Vanna Health, a serious mental illness provider, has secured $17 million in a Series B funding round.
The San Francisco-based company will use the capital to expand its clinical footprint, bolster its technology infrastructure and bring its care model to new markets.
“We want to help as many members as possible. So, our goal is to go into multiple other states,” Dr. Liz Kwo, CEO of Vanna Health, told Behavioral Health Business. “We’re expanding in quite a lot of regions right now, and we also want to improve our technology. We want to automate a lot more of the tasks, so that our coaches are armed with all the important not only skill sets and career laddering of what they need, but also the technology to sort of take the difficult, more manual task off their plates, and then look at predictive analytics, and of course, looking at claims data to support all the things that are automatic next steps.”
Kwo is newly in the CEO role at Vanna. She joined earlier this month, succeeding the company’s co-founder, Dr. Giovanni Colella.
Part of Kwo’s new mission is to steer the company toward new automation and predictive analytics capabilities to inform care in real-time, which some of the new capital will be put toward.
“On top of that, being able to constantly iterate and think through what we can do better, especially in the local areas,” Kwo said. “Because no one size fits all.”

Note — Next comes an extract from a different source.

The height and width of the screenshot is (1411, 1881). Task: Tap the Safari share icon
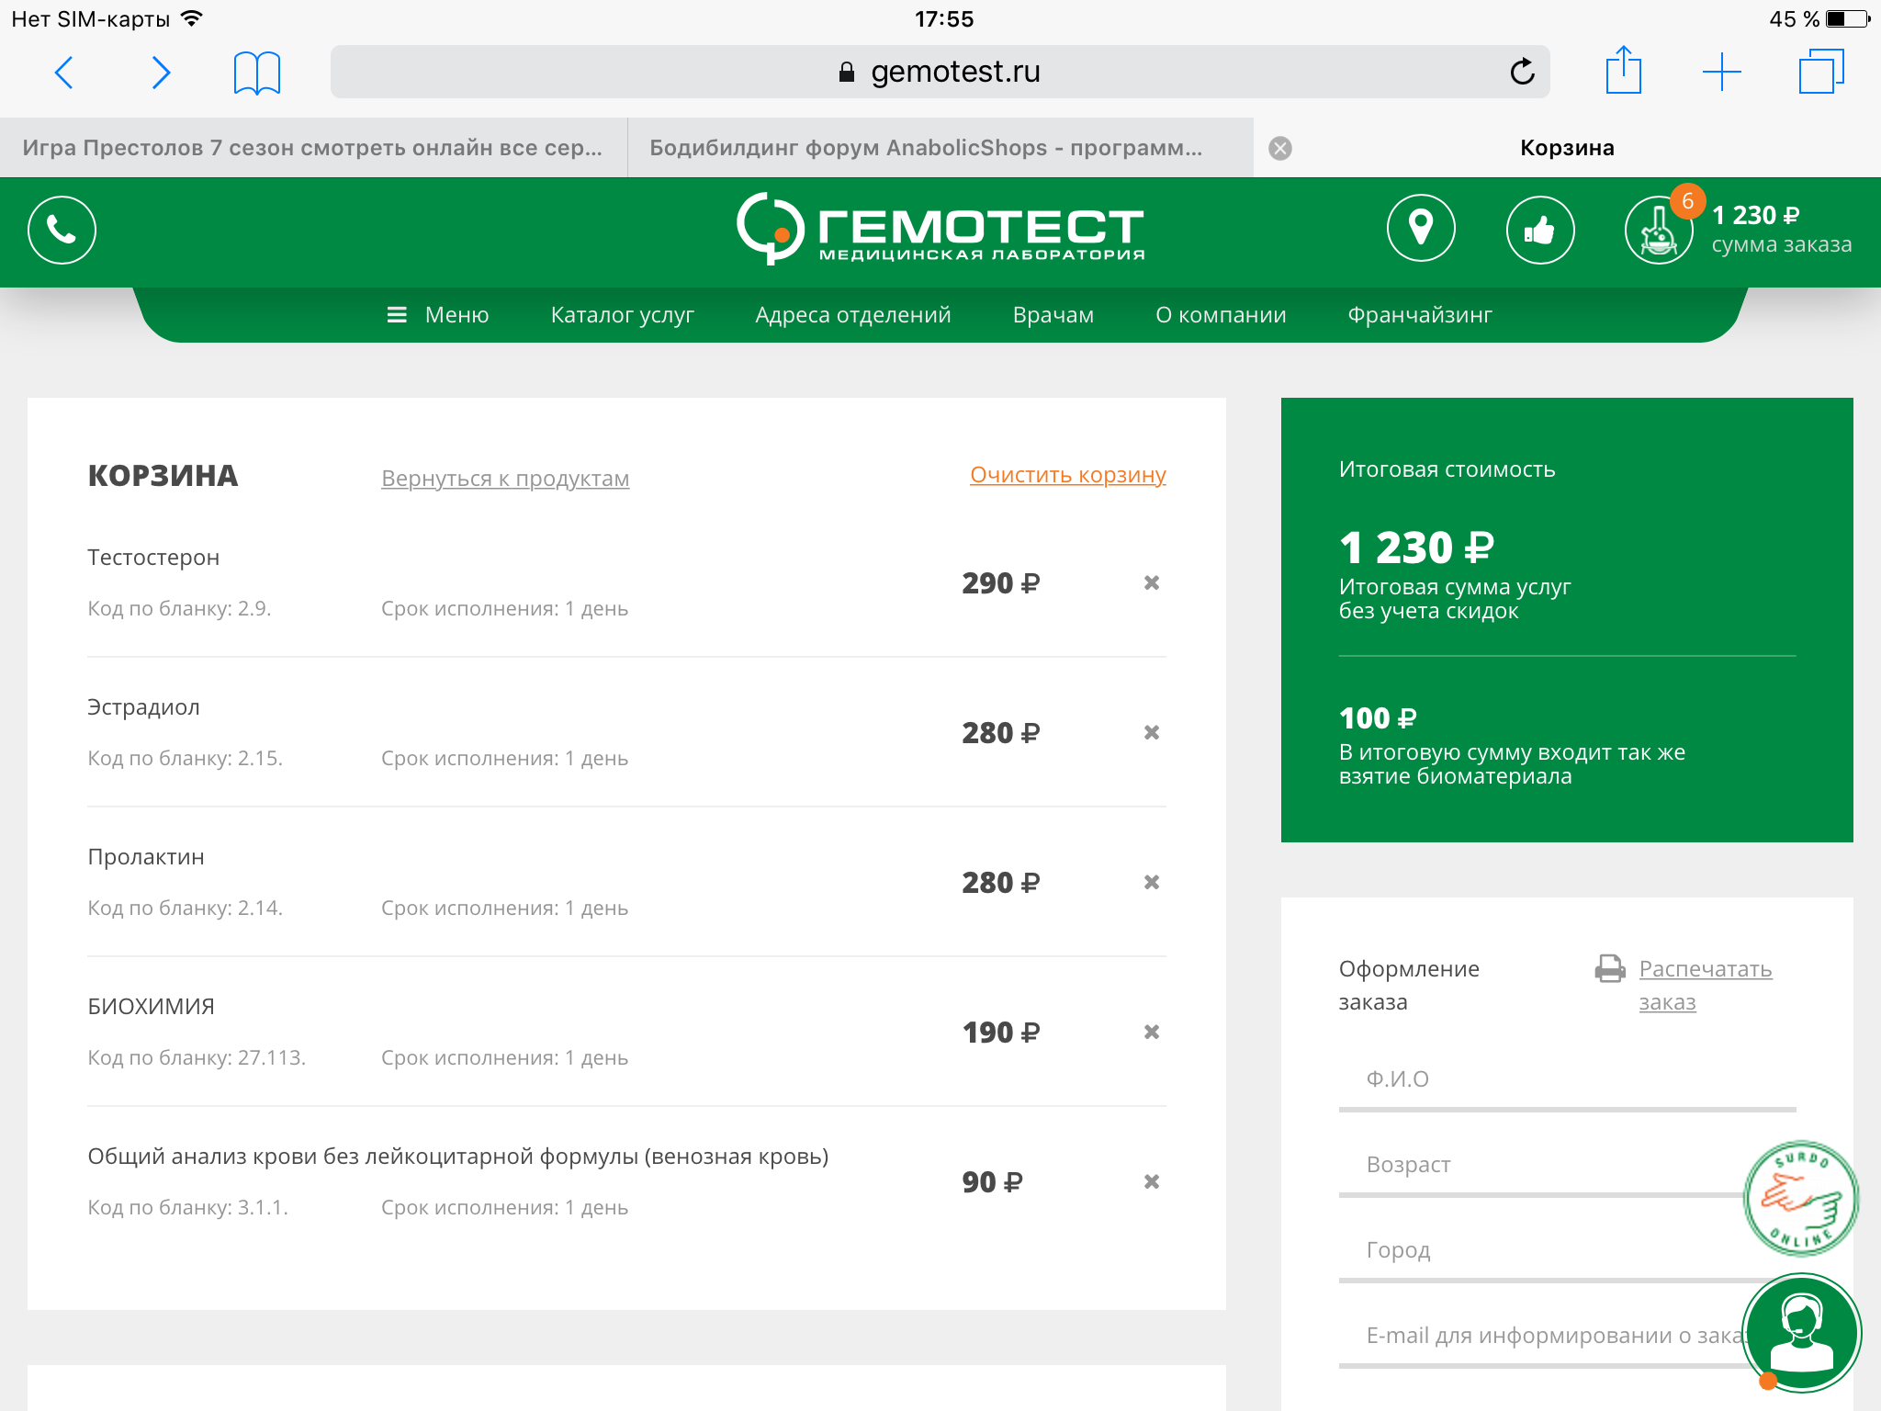coord(1623,71)
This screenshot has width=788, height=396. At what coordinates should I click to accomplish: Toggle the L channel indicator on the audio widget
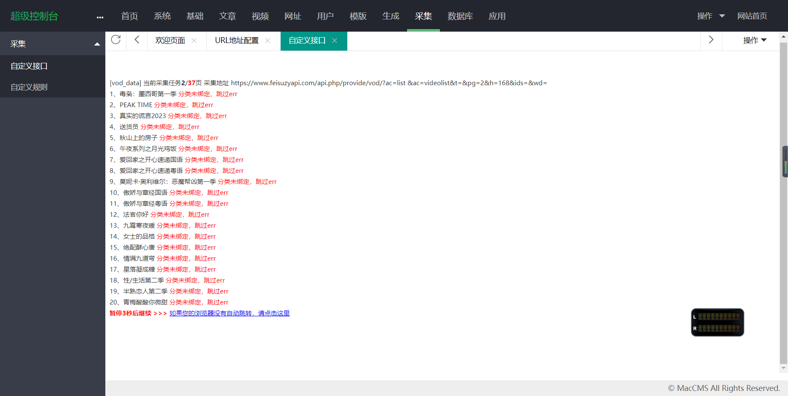point(694,318)
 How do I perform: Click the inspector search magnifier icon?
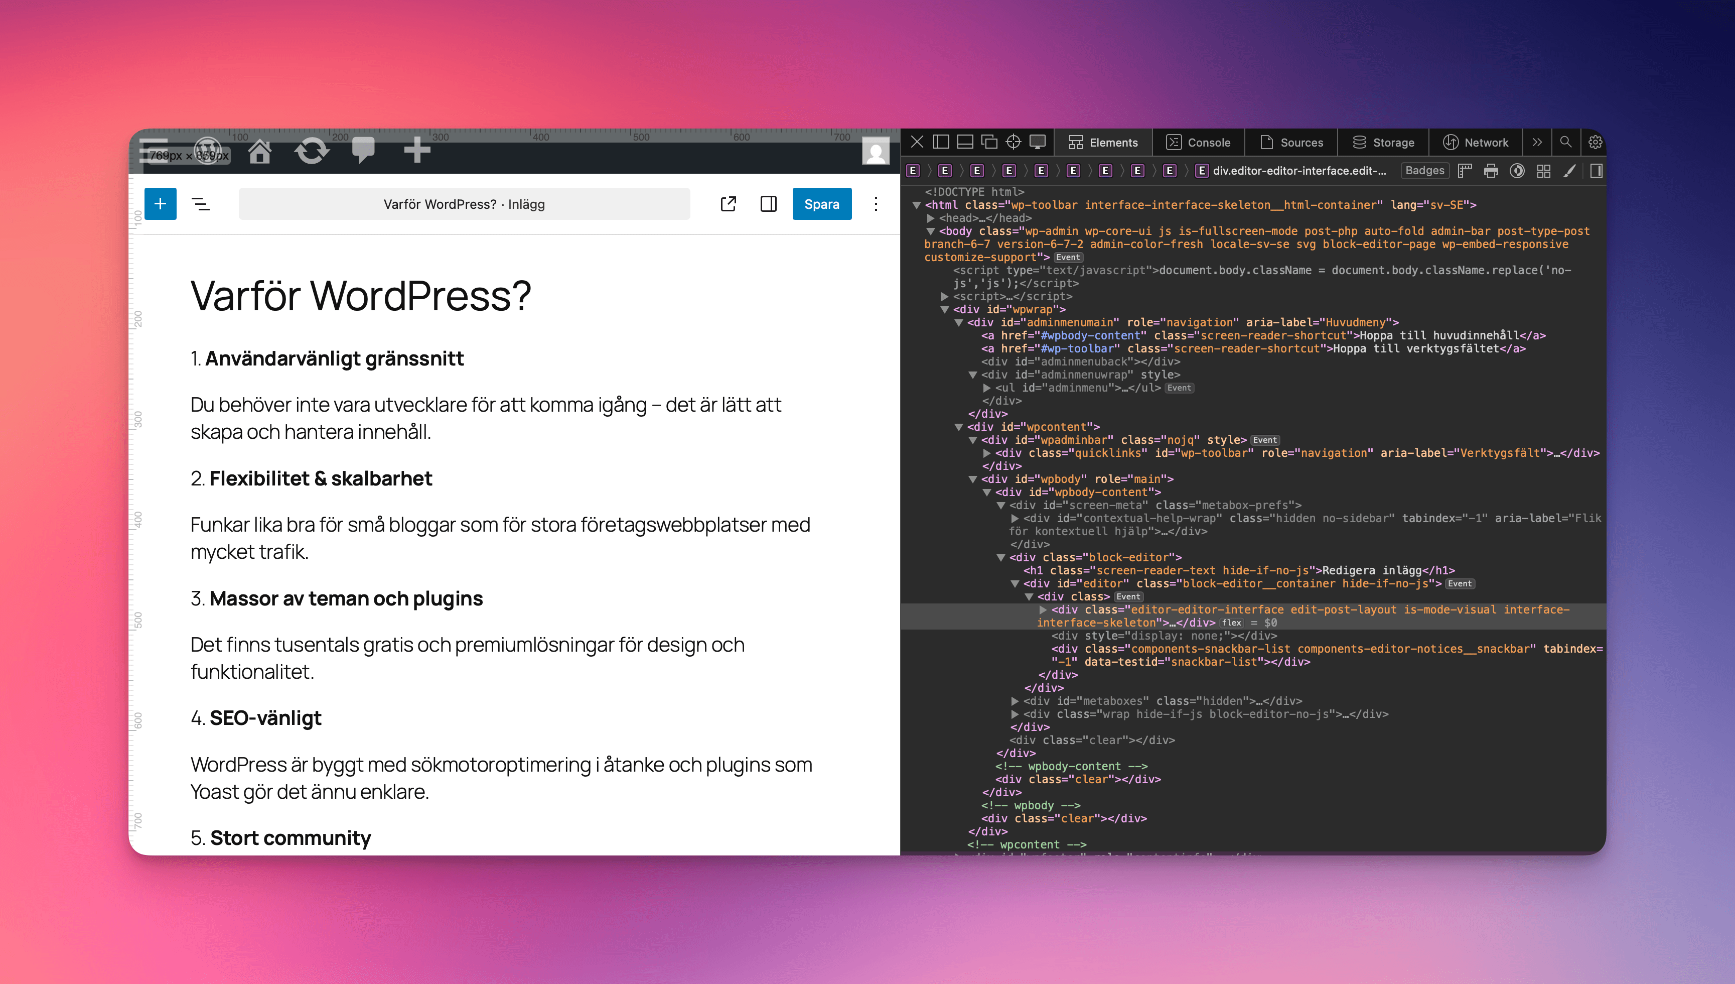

The San Francisco-based company presently operates in Massachusetts and has partnerships in Arizona and Pennsylvania. Kwo did not specify which other states or markets Vanna Health may seek out next.
Vanna Health previously raised $29 million during the company’s Series A fundraise in 2022. The company was founded by Dr. Tom Insel, a serial entrepreneur in the behavioral health sector and former National Institutes of Health (NIH) Mental Health Director.
The latest funding round was co-led by the national insurer AlleyCorp and Health Velocity Capital.
The business model
Vanna Health uses a value-based care model to treat individuals living with serious mental illness. It revolves around three principles: people, place and purpose. Patients have access to medical professionals, coaches and physical locations that provide community and support to help get back on their feet and find a purpose.
“We ended up realizing payers… are very interested in working with us if we can take the highest cost claimants for them and do a wraparound service,” Kwo said. “Our coaches do outreaches, we do physical visits, we help them with everything from preventing evictions to looking at getting them scheduled for their PCP, getting them along acting injectables, all of that, and the business model is that we work with payers, we take full risk on the entire costs of their care.”
Untreated behavioral health conditions can often lead to poor health outcomes, driving up the cost of care.
Vanna Health isn’t the only SMI provider working on a total cost-of-care model. firsthand uses a peer-support model combined with wraparound services to improve a patient’s overall health.
Kwo did not detail if M&A could be on the horizon for Vanna Health as it expands, but did tell BHB that payer partnerships and localization will be key focuses as the company scales.